### Text excerpt
Segment Open
Semantic Cache Tools

A Python library for semantic caching using embeddings and approximate nearest neighbor (ANN) search. Cache function results based on semantic similarity of inputs rather than exact matches.

Features

Semantic Caching Decorator: Cache function results based on semantic similarity of string inputs
FuzzyDict: Dictionary with approximate key matching using embeddings
FuzzyLruCache: LRU cache with fuzzy matching capabilities
Fast Similarity Search: Uses Spotify's Annoy library for efficient approximate nearest neighbor search

Installation

pip install git+https://github.com/tonybaloney/semantic_cache.git

Quick Start

Use the @semantic_cache decorator like the functools.lru_cache decorator. It can be used to cache anything with a single str parameter and is particularly useful for caching LLM calls.

Adjust the max_distance settings based on your requirements.
Segment Closed
### Data under study
Segment Open
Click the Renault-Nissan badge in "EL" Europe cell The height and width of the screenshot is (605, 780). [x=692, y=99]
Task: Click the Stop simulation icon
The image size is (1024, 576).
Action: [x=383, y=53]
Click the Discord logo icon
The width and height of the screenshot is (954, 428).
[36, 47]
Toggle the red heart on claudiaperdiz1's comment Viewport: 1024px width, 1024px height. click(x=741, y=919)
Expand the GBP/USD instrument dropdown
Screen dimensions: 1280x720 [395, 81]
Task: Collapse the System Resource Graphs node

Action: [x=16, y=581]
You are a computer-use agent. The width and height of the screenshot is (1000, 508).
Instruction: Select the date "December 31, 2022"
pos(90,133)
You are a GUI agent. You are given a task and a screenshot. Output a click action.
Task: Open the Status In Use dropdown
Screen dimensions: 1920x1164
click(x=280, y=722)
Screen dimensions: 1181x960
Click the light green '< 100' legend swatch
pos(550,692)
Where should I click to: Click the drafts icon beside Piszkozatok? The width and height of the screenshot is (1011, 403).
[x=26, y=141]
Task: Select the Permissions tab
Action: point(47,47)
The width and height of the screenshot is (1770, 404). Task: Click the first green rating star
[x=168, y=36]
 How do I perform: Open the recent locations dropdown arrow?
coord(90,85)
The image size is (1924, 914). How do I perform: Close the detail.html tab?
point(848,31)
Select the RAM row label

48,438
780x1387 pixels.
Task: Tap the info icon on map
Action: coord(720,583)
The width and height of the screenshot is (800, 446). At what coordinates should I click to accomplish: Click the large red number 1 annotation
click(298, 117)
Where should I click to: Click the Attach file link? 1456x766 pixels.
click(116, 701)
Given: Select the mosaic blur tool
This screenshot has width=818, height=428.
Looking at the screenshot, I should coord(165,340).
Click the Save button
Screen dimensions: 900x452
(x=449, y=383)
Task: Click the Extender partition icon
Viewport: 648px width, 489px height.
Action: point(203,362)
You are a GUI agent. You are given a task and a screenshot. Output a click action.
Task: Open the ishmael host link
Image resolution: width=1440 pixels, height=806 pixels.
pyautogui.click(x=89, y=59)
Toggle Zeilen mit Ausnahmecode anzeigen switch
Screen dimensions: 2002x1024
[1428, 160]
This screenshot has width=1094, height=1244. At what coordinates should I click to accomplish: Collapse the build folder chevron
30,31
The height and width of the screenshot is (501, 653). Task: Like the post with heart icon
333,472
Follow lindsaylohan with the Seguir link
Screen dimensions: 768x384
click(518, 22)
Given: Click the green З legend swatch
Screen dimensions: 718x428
Segment Closed
### Task goal
Extend the Semantic Cache Tools text, picking up right after its last sentence about adjusting the max_distance settings.

### Output
Basic Semantic Caching

import openai
from semantic_cache import semantic_cache

client = openai.Client()  # this can be anything

@semantic_cache(
    embed_func=lambda text: tuple(
        client.embeddings.create(
            model="text-embedding-3-small",
            input=text
        ).data[0].embedding
    ),
    max_distance=0.80,  # Cosine similarity threshold: 0.8 or higher for matches
    max_size=512 # max cache entries
)
def ask_ai(question: str) -> str:
    response = client.chat.completions.create(
        model="gpt-5-mini",
        messages=[{"role": "user", "content": question}]
    )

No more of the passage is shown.